EXERCISE REQUIREMENTS:
Could you put all of the material below into a numbered list, one line per item, with no blank lines?

GIVEN INFORMATION:
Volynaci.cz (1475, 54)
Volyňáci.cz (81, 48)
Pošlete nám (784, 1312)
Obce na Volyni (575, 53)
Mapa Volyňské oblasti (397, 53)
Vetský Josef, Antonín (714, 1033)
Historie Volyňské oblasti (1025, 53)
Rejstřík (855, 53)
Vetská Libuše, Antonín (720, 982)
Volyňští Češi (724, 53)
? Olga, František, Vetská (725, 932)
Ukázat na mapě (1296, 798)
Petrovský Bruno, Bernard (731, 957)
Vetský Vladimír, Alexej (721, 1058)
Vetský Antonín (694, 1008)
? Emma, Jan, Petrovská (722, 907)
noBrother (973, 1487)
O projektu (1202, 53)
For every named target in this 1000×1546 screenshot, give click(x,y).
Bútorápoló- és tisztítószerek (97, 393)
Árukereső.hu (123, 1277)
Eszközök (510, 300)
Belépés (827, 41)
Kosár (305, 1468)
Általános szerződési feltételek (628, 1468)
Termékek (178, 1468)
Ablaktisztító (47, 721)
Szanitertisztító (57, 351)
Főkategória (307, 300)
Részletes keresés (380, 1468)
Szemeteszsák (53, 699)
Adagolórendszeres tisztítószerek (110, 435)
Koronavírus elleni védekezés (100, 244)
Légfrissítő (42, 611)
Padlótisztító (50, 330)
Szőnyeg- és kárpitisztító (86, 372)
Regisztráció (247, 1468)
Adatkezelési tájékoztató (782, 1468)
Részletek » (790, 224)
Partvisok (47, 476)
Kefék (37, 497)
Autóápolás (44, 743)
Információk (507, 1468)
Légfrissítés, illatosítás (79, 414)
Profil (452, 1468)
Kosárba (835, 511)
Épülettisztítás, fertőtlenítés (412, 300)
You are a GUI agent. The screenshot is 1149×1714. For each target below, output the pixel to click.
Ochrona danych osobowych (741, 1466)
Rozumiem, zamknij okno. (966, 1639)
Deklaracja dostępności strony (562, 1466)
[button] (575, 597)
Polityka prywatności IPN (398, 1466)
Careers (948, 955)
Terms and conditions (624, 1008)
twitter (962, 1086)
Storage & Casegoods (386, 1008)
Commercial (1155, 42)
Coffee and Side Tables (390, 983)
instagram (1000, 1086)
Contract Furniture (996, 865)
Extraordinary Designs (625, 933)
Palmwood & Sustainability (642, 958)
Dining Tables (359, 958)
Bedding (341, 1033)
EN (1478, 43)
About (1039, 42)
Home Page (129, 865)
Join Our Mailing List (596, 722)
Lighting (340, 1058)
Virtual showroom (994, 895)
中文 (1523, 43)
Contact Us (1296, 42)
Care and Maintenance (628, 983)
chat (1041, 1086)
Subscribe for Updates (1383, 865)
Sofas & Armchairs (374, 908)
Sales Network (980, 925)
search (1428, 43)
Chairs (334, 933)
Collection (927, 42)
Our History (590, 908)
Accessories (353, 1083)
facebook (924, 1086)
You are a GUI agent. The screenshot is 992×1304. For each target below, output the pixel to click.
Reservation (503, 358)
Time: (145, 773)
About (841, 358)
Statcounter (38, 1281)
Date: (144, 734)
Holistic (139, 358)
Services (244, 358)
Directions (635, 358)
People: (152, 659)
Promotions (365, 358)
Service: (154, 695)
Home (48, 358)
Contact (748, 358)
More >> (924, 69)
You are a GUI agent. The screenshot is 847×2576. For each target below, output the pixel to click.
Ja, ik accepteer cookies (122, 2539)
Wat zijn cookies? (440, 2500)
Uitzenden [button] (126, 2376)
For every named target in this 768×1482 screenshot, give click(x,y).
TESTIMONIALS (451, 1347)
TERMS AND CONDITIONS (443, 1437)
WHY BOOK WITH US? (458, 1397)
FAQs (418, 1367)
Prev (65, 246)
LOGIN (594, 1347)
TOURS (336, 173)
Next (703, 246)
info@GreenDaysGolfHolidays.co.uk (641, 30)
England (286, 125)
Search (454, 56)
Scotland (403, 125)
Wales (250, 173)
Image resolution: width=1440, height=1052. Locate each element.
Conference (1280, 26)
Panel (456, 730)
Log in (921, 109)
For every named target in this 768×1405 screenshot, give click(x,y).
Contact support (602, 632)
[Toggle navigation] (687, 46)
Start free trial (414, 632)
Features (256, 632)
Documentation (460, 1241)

THE SOLUTION:
1. Volynaci.cz (1475, 54)
2. Volyňáci.cz (81, 48)
3. Pošlete nám (784, 1312)
4. Obce na Volyni (575, 53)
5. Mapa Volyňské oblasti (397, 53)
6. Vetský Josef, Antonín (714, 1033)
7. Historie Volyňské oblasti (1025, 53)
8. Rejstřík (855, 53)
9. Vetská Libuše, Antonín (720, 982)
10. Volyňští Češi (724, 53)
11. ? Olga, František, Vetská (725, 932)
12. Ukázat na mapě (1296, 798)
13. Petrovský Bruno, Bernard (731, 957)
14. Vetský Vladimír, Alexej (721, 1058)
15. Vetský Antonín (694, 1008)
16. ? Emma, Jan, Petrovská (722, 907)
17. noBrother (973, 1487)
18. O projektu (1202, 53)
19. For every named target in this 1000×1546 screenshot, give click(x,y).
20. Bútorápoló- és tisztítószerek (97, 393)
21. Árukereső.hu (123, 1277)
22. Eszközök (510, 300)
23. Belépés (827, 41)
24. Kosár (305, 1468)
25. Általános szerződési feltételek (628, 1468)
26. Termékek (178, 1468)
27. Ablaktisztító (47, 721)
28. Szanitertisztító (57, 351)
29. Főkategória (307, 300)
30. Részletes keresés (380, 1468)
31. Szemeteszsák (53, 699)
32. Adagolórendszeres tisztítószerek (110, 435)
33. Koronavírus elleni védekezés (100, 244)
34. Légfrissítő (42, 611)
35. Padlótisztító (50, 330)
36. Szőnyeg- és kárpitisztító (86, 372)
37. Regisztráció (247, 1468)
38. Adatkezelési tájékoztató (782, 1468)
39. Részletek » (790, 224)
40. Partvisok (47, 476)
41. Kefék (37, 497)
42. Autóápolás (44, 743)
43. Információk (507, 1468)
44. Légfrissítés, illatosítás (79, 414)
45. Profil (452, 1468)
46. Kosárba (835, 511)
47. Épülettisztítás, fertőtlenítés (412, 300)
48. You are a GUI agent. The screenshot is 1149×1714. For each target below, output the pixel to click.
49. Ochrona danych osobowych (741, 1466)
50. Rozumiem, zamknij okno. (966, 1639)
51. Deklaracja dostępności strony (562, 1466)
52. [button] (575, 597)
53. Polityka prywatności IPN (398, 1466)
54. Careers (948, 955)
55. Terms and conditions (624, 1008)
56. twitter (962, 1086)
57. Storage & Casegoods (386, 1008)
58. Commercial (1155, 42)
59. Coffee and Side Tables (390, 983)
60. instagram (1000, 1086)
61. Contract Furniture (996, 865)
62. Extraordinary Designs (625, 933)
63. Palmwood & Sustainability (642, 958)
64. Dining Tables (359, 958)
65. Bedding (341, 1033)
66. EN (1478, 43)
67. About (1039, 42)
68. Home Page (129, 865)
69. Join Our Mailing List (596, 722)
70. Lighting (340, 1058)
71. Virtual showroom (994, 895)
72. 中文 (1523, 43)
73. Contact Us (1296, 42)
74. Care and Maintenance (628, 983)
75. chat (1041, 1086)
76. Subscribe for Updates (1383, 865)
77. Sofas & Armchairs (374, 908)
78. Sales Network (980, 925)
79. search (1428, 43)
80. Chairs (334, 933)
81. Collection (927, 42)
82. Our History (590, 908)
83. Accessories (353, 1083)
84. facebook (924, 1086)
85. You are a GUI agent. The screenshot is 992×1304. For each target below, output the pixel to click.
86. Reservation (503, 358)
87. Time: (145, 773)
88. About (841, 358)
89. Statcounter (38, 1281)
90. Date: (144, 734)
91. Holistic (139, 358)
92. Services (244, 358)
93. Directions (635, 358)
94. People: (152, 659)
95. Promotions (365, 358)
96. Service: (154, 695)
97. Home (48, 358)
98. Contact (748, 358)
99. More >> (924, 69)
100. You are a GUI agent. The screenshot is 847×2576. For each target below, output the pixel to click.
101. Ja, ik accepteer cookies (122, 2539)
102. Wat zijn cookies? (440, 2500)
103. Uitzenden [button] (126, 2376)
104. For every named target in this 768×1482 screenshot, give click(x,y).
105. TESTIMONIALS (451, 1347)
106. TERMS AND CONDITIONS (443, 1437)
107. WHY BOOK WITH US? (458, 1397)
108. FAQs (418, 1367)
109. Prev (65, 246)
110. LOGIN (594, 1347)
111. TOURS (336, 173)
112. Next (703, 246)
113. info@GreenDaysGolfHolidays.co.uk (641, 30)
114. England (286, 125)
115. Search (454, 56)
116. Scotland (403, 125)
117. Wales (250, 173)
118. Image resolution: width=1440, height=1052. Locate each element.
119. Conference (1280, 26)
120. Panel (456, 730)
121. Log in (921, 109)
122. For every named target in this 768×1405 screenshot, give click(x,y).
123. Contact support (602, 632)
124. [Toggle navigation] (687, 46)
125. Start free trial (414, 632)
126. Features (256, 632)
127. Documentation (460, 1241)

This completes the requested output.